# Exercise objective
What is the number of lines in the records below holding the string "thumbnail"? Reply with it and nothing else.

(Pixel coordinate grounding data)

# # #

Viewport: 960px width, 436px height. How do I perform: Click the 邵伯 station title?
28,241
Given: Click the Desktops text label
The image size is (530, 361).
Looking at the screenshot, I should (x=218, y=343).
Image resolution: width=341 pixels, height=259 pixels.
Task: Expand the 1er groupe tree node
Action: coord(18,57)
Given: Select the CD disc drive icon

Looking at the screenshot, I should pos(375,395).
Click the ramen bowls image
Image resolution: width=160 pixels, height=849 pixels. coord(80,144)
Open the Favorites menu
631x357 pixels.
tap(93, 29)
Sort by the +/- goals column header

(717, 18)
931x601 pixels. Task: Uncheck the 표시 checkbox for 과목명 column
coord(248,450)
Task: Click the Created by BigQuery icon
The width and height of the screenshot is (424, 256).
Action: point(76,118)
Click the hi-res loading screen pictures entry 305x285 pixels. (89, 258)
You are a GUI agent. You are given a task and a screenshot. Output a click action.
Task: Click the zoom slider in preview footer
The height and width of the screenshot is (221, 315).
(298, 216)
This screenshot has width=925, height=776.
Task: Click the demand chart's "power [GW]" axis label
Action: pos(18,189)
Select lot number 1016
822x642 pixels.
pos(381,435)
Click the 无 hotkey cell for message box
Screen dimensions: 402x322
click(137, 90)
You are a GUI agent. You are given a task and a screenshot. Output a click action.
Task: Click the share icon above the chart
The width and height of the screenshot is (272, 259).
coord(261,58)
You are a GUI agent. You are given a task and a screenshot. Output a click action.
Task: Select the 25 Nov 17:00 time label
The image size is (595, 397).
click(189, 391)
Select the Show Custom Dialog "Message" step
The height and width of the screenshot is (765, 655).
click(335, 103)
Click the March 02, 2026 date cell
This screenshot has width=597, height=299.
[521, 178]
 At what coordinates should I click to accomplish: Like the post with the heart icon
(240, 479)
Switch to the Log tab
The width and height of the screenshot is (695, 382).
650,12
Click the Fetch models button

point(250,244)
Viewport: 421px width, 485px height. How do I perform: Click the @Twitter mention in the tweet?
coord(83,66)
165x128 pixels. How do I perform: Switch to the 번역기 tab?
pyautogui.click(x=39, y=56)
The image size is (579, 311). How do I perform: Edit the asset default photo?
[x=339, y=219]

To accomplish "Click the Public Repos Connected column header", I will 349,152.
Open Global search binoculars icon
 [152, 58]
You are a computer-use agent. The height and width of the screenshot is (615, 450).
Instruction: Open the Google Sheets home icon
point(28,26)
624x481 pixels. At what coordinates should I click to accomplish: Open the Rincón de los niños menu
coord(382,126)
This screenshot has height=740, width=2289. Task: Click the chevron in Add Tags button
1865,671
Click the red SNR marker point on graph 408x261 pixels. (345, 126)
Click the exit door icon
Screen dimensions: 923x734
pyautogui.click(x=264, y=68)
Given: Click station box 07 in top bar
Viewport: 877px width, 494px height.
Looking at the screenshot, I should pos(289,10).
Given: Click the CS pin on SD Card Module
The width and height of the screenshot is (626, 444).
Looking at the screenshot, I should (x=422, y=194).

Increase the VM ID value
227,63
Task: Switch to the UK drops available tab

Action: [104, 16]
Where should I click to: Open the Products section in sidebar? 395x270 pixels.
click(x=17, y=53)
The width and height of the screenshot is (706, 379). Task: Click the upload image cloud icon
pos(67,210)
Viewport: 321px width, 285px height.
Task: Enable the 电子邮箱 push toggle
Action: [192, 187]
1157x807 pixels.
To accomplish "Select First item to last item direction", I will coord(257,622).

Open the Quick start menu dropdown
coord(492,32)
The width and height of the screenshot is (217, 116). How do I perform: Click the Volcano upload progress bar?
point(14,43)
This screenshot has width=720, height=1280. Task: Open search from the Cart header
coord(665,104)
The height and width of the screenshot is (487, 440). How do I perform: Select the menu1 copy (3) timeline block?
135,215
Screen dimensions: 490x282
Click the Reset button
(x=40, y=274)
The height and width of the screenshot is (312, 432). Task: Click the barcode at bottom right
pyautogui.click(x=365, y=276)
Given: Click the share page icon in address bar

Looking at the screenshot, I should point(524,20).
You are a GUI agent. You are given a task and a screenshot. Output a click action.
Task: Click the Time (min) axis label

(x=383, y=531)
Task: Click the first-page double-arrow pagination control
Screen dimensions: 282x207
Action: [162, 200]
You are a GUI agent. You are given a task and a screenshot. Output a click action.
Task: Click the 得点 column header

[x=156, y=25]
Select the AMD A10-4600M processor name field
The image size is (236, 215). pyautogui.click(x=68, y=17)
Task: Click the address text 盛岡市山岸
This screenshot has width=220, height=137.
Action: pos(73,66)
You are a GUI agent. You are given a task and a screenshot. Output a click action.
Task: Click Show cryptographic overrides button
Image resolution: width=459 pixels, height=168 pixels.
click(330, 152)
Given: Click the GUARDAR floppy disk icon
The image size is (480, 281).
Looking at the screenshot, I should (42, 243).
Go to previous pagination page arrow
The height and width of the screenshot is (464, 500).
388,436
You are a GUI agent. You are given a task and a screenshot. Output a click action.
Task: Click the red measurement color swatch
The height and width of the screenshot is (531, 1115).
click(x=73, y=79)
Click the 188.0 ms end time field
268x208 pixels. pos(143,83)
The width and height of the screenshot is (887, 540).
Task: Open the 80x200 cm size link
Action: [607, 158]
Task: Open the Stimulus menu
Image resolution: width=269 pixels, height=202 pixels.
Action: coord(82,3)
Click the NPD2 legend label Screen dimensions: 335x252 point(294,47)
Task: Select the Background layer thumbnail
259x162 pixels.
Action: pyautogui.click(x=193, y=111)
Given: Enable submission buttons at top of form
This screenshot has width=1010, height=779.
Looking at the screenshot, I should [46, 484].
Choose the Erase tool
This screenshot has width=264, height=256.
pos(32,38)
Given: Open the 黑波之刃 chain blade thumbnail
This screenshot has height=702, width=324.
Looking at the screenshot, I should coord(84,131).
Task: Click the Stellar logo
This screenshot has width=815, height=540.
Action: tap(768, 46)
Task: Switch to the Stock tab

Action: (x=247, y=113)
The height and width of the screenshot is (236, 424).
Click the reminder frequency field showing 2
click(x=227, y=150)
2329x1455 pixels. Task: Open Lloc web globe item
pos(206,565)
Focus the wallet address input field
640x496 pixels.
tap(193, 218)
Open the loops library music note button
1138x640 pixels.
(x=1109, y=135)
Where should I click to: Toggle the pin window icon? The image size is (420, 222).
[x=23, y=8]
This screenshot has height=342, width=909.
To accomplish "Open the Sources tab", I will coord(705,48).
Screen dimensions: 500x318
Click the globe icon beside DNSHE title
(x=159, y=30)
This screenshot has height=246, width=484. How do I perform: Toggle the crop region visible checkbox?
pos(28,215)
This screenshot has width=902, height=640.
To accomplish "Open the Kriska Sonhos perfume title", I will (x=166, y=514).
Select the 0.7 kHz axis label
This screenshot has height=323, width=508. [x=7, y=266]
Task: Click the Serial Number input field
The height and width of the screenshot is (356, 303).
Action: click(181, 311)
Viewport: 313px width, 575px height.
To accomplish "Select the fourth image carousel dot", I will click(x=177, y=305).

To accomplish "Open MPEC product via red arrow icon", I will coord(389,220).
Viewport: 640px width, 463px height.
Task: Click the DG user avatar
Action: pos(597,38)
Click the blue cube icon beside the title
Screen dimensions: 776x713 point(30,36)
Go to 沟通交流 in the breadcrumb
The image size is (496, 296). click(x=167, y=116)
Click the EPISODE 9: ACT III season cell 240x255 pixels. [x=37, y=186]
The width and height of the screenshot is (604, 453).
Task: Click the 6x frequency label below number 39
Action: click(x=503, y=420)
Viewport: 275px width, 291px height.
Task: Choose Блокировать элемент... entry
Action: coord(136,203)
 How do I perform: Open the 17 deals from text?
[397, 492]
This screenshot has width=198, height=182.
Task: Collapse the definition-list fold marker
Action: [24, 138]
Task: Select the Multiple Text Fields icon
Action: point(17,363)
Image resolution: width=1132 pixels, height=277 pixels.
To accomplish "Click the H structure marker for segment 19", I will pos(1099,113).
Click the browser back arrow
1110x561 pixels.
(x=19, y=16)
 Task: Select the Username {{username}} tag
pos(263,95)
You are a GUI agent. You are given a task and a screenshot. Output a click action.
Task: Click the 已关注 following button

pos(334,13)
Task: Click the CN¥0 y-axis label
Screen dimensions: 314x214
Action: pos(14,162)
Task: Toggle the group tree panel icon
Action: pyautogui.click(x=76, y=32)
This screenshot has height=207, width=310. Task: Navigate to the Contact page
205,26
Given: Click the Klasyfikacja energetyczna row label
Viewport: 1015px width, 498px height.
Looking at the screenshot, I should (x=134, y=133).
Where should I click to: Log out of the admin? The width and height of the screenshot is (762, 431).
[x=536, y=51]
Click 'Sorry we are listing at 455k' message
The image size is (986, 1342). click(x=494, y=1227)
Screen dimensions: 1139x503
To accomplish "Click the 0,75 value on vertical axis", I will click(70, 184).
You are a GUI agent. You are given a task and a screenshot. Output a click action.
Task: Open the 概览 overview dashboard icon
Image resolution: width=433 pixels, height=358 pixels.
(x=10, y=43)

# # #

# Solved exercise
2